Митя с Петей уехали в Москву; там у моих отца-матери была хорошая комната в 16 квадратных метров. Проводив сыновей, бабушка не медля зарезала Машку и продала Вороного: их теперь нечем было кормить. Двор опустел. Держать хозяйство при новом порядке не было смысла, запретами погоняли ограничения, налогами погоняли запретили.


«Ничего. Пока руки-ноги целы, — говорила она, — проживем. И не так жили. Огородец у нас остался. А через два года повезем тебя в Москву, в школу».

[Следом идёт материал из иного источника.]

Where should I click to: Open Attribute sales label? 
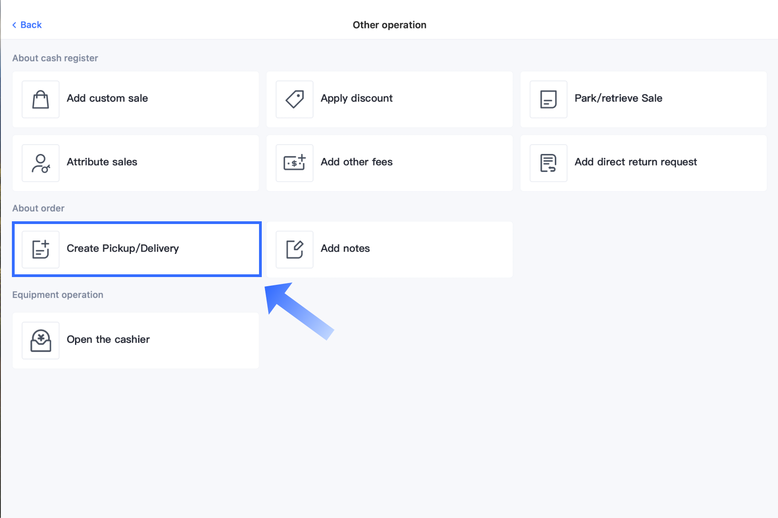click(x=102, y=162)
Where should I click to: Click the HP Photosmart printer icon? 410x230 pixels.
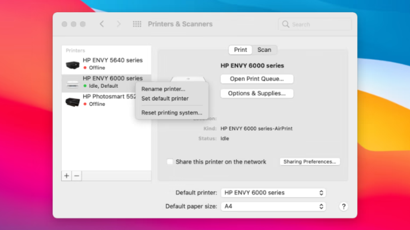72,101
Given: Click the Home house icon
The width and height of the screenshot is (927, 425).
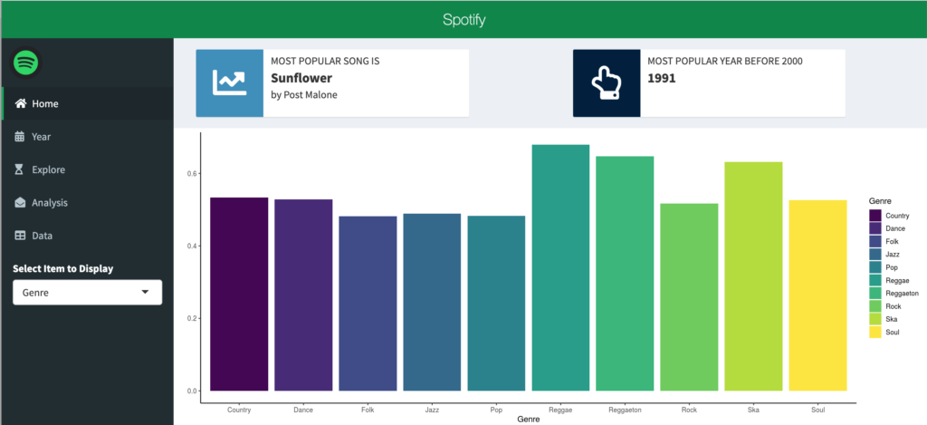Looking at the screenshot, I should point(20,103).
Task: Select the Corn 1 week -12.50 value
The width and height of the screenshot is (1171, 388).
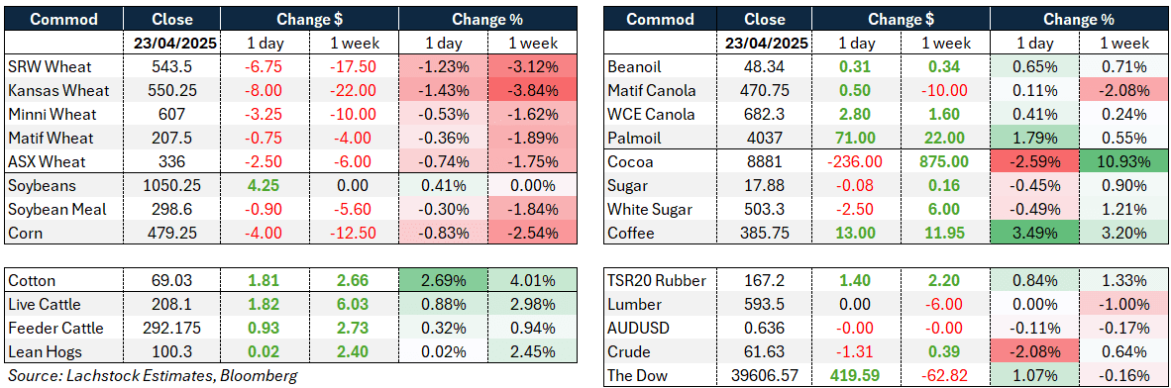Action: (354, 233)
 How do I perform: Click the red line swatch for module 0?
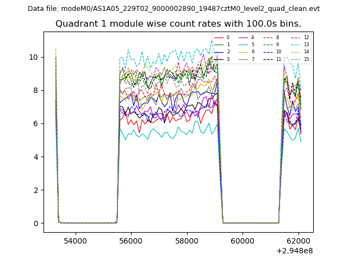click(x=219, y=38)
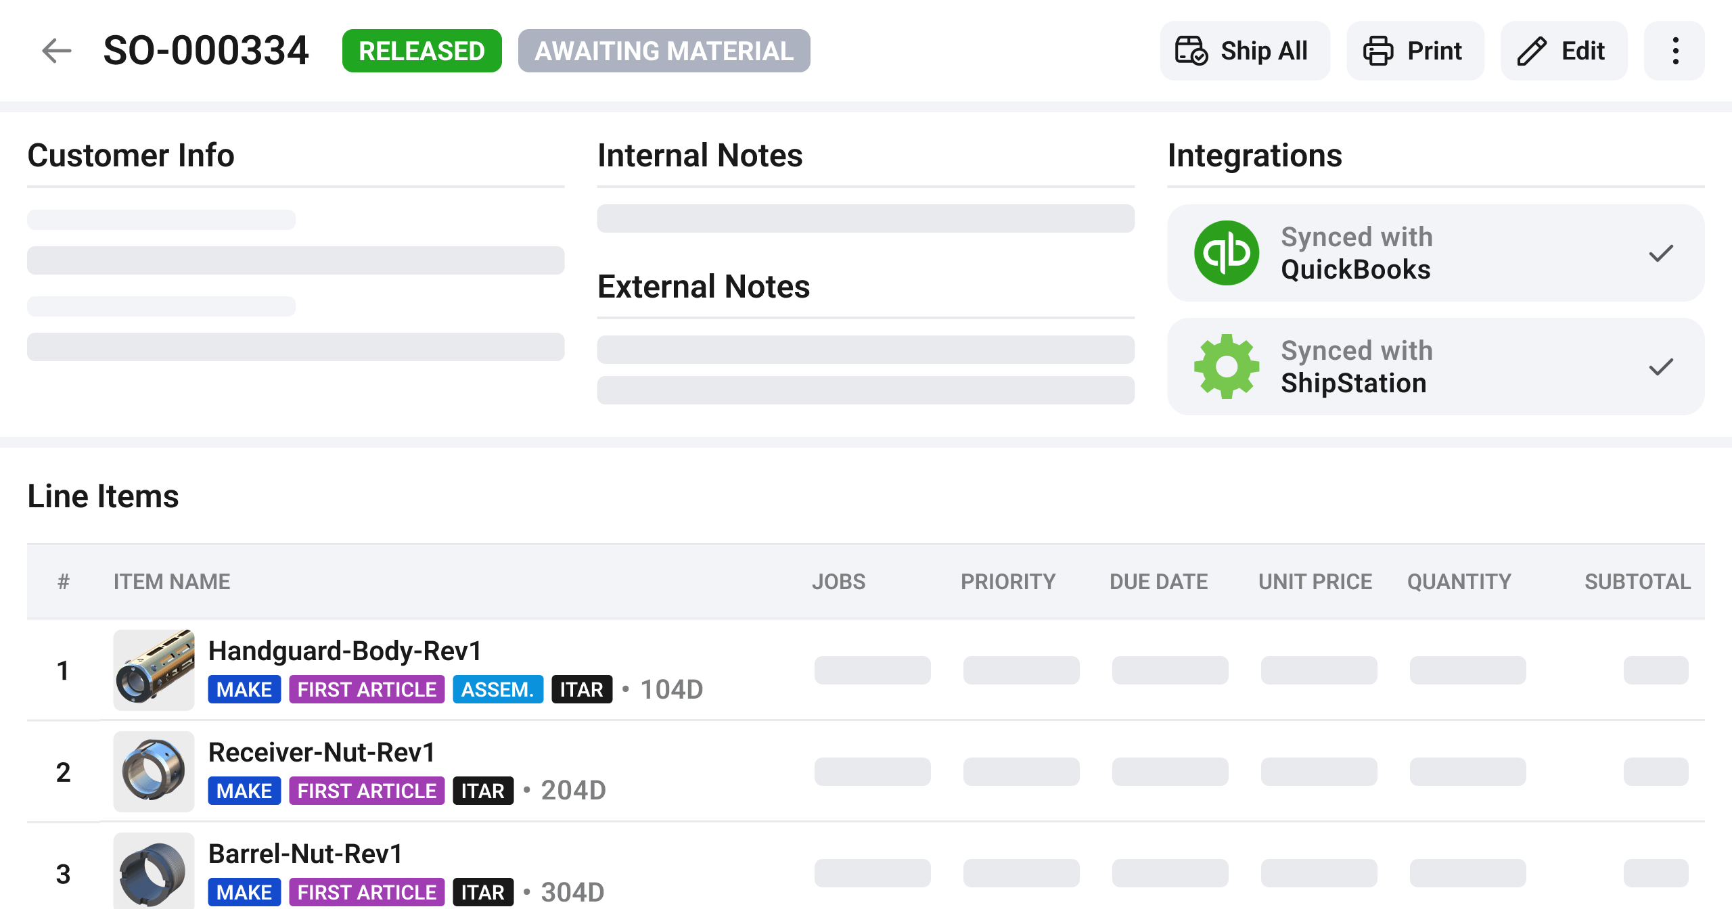This screenshot has height=909, width=1732.
Task: Go back using the left arrow icon
Action: 56,51
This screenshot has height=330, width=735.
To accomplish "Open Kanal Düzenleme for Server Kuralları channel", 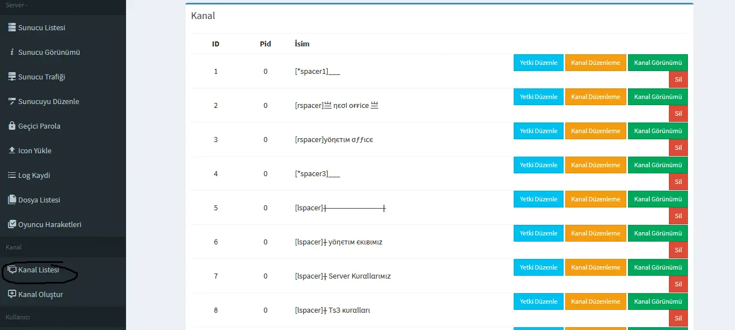I will (x=595, y=267).
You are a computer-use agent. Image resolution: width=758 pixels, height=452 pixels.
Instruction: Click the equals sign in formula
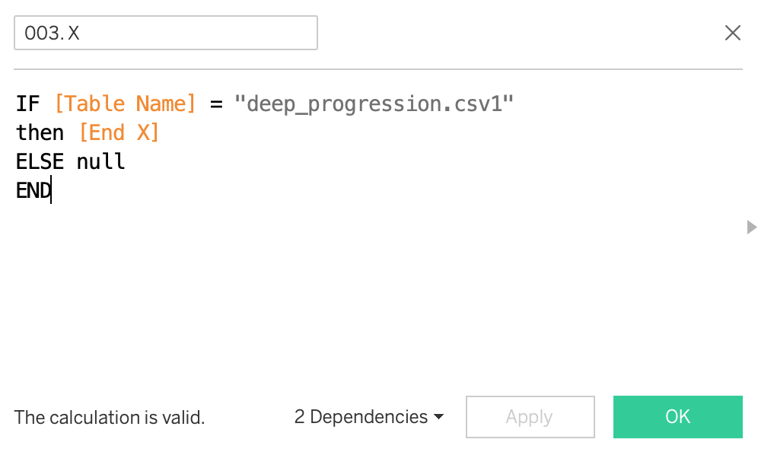216,103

Теперь в горнице стояли большие, во всю комнату, пяльцы, бабушка стегала на них ватные одеяла. Шила деревенские польты на руках и простые платья на машинке «Зингер», купленной до революции. А в дополнение лечила — нелегально, конечно. Многие бабы заболевали какой-то порчей, разъедавшей кости и мышцы на руках. Врачи не знали, что с этим делать, но бабушка нашла тайное средство: на маленьких аптечных весах отвешивала крохотную долю сулемы и присыпала больное место. Разумеется, она и заговаривала зубы, и вскрывала нарывы. И гадала на тенях бабам, кукующим теперь в одиночестве.

«Погадай, Пелагея, на мужика моего, как ему там? Встренимся, ай нет?»

Бабушка сжигала газету на большом белом блюде, подносила блюдо к стене, светила керосиновой лампой, поворачивала туда и сюда и разглядывала тени от жженой бумаги. Тени говорили многое.

«Что видно-то? Глянь, Иван мой едет?»

Бабушка всматривалась.

«Ага, едет. А-а… Нет… Везут его».

Женщина бледнела. Верно, у него будто и руки повязаны.

Бабушка тоже расстраивалась, переходила на карты.

«Дальняя дорога… Свидание… И так раскинешь, и так,

— все свидание. Предстоит тебе, голубка, скорая встреча. Жди».